▶ [Collected data entries]
++++++++++
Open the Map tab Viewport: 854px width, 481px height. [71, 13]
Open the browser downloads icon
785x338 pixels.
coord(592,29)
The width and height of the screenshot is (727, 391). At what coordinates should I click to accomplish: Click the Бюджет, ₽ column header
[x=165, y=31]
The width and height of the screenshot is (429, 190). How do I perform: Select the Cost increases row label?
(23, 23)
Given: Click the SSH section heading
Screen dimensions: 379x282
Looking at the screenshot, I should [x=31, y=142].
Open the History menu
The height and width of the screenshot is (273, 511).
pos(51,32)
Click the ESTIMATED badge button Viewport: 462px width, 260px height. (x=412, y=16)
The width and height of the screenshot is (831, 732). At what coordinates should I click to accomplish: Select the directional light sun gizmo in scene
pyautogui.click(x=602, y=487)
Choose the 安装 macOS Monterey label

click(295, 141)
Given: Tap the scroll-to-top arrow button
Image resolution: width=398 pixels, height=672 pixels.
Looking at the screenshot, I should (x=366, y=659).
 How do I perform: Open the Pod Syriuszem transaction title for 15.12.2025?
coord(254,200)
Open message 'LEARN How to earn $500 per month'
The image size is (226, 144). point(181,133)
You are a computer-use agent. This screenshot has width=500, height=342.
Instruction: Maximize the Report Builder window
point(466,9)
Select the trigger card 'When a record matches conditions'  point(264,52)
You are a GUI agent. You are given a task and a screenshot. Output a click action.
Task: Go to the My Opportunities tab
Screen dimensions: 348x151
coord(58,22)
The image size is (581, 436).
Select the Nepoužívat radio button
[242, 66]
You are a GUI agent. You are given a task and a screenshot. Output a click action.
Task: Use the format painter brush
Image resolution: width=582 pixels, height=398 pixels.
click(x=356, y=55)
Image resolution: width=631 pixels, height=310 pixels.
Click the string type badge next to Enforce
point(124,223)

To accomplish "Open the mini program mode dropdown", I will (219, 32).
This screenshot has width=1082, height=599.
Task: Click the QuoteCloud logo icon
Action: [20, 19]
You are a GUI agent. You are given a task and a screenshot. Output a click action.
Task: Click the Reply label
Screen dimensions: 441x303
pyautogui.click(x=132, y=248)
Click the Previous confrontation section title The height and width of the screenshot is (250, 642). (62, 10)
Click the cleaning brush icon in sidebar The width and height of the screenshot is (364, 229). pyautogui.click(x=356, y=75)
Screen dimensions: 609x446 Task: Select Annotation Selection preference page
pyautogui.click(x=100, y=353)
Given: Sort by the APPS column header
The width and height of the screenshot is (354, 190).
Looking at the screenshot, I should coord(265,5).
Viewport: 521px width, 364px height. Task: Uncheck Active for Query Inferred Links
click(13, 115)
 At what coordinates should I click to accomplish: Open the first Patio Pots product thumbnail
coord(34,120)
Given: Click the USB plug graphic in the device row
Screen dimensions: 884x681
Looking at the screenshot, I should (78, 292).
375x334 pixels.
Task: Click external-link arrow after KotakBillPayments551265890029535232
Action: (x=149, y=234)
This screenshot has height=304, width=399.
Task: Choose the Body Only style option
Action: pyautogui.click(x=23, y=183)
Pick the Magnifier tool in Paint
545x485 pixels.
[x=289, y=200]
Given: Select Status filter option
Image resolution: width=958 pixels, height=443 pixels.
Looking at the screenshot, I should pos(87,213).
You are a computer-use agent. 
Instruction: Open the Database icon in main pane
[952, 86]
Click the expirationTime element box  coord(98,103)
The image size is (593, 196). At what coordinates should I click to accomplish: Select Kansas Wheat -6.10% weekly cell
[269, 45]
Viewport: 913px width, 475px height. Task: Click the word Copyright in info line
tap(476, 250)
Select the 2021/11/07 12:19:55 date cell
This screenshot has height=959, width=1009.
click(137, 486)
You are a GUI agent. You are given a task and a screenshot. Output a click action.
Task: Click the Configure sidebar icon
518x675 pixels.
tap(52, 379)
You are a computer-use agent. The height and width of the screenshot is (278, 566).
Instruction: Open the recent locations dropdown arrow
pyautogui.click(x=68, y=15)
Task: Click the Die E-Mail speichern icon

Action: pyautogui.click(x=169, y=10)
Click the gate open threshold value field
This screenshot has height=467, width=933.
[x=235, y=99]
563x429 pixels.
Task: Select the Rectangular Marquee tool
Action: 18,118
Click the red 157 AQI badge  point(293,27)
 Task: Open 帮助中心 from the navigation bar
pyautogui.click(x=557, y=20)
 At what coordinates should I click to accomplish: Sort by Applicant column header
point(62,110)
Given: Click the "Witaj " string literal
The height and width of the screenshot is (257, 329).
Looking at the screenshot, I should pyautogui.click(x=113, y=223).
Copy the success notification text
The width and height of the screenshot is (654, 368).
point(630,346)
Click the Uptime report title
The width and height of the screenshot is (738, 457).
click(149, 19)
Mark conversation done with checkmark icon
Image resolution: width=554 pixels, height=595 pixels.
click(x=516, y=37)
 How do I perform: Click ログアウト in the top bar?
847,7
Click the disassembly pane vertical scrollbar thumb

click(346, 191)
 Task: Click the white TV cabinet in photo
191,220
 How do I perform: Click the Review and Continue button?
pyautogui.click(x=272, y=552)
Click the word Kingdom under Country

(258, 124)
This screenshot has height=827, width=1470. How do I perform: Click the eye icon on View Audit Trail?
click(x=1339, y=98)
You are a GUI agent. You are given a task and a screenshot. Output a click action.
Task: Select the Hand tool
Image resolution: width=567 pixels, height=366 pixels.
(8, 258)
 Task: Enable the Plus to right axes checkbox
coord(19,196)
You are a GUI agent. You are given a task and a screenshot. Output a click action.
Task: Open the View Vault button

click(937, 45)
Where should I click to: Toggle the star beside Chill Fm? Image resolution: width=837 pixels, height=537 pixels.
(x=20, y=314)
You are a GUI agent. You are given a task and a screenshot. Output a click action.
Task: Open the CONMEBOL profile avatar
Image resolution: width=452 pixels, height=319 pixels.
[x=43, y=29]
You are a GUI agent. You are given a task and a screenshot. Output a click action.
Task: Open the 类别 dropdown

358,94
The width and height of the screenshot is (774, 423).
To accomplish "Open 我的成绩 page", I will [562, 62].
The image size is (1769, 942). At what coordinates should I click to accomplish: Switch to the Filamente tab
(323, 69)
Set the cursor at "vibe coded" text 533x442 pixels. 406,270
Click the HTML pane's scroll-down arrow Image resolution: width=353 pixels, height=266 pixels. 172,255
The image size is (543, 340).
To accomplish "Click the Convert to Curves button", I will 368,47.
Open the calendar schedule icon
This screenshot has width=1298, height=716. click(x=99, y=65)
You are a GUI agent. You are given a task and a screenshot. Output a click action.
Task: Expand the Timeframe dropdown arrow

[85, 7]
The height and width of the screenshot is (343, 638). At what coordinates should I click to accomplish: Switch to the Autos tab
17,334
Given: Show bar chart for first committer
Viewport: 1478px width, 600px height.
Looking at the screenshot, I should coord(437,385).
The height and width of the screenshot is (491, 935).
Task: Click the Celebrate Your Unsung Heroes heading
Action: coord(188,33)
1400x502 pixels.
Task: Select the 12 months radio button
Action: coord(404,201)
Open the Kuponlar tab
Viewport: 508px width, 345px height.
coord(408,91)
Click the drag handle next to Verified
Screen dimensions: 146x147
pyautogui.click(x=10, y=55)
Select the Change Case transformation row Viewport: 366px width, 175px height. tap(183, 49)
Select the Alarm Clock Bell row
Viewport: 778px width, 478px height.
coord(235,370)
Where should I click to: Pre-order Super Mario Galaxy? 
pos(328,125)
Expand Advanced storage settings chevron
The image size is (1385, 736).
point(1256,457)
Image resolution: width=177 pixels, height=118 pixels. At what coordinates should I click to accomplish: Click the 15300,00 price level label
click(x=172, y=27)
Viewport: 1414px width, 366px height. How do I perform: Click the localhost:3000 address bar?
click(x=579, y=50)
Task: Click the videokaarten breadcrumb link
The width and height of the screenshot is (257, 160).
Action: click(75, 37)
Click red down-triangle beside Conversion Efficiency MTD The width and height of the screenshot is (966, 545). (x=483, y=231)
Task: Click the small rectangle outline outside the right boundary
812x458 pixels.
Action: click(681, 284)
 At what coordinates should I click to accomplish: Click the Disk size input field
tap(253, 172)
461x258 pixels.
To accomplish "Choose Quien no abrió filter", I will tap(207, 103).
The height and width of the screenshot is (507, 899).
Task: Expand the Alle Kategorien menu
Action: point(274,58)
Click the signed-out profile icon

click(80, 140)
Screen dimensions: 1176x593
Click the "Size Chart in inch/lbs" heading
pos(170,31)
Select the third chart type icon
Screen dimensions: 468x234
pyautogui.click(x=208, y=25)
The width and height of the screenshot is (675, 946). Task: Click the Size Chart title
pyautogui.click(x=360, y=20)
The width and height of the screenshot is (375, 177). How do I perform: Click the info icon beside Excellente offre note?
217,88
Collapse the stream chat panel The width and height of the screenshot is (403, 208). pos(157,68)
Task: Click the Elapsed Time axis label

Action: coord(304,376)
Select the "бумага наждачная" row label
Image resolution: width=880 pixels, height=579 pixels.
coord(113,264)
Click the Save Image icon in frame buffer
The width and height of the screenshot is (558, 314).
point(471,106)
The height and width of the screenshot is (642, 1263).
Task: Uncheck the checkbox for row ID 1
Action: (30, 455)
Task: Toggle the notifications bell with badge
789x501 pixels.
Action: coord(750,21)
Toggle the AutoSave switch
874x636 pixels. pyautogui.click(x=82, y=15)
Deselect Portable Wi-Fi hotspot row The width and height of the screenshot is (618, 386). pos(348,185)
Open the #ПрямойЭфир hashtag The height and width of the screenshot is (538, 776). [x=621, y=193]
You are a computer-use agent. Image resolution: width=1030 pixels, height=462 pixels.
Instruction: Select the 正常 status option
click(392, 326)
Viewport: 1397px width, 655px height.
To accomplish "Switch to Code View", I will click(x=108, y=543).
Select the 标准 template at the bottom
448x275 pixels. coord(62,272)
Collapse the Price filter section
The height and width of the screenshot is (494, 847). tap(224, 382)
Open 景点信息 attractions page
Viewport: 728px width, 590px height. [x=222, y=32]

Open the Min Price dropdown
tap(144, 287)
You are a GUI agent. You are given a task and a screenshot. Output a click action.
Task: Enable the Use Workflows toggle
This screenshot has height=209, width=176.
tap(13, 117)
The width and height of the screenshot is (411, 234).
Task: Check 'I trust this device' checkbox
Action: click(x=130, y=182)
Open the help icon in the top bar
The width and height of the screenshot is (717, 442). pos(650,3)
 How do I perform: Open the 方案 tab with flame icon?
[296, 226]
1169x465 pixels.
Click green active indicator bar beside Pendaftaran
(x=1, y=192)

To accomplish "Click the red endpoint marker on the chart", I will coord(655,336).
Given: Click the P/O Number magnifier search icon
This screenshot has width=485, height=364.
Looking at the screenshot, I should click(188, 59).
++++++++++
▶ [WHAT YOU ARE ASKED TO DO] Search the data for "computer" and list every line in which it occurs.

▶ [OUTPUT FOR THIS EXERCISE]
You are a computer-use agent. This screenshot has width=500, height=342.
You are a computer-use agent. 
You are a computer-use agent. The height and width of the screenshot is (278, 566).
You are a computer-use agent. Image resolution: width=1030 pixels, height=462 pixels.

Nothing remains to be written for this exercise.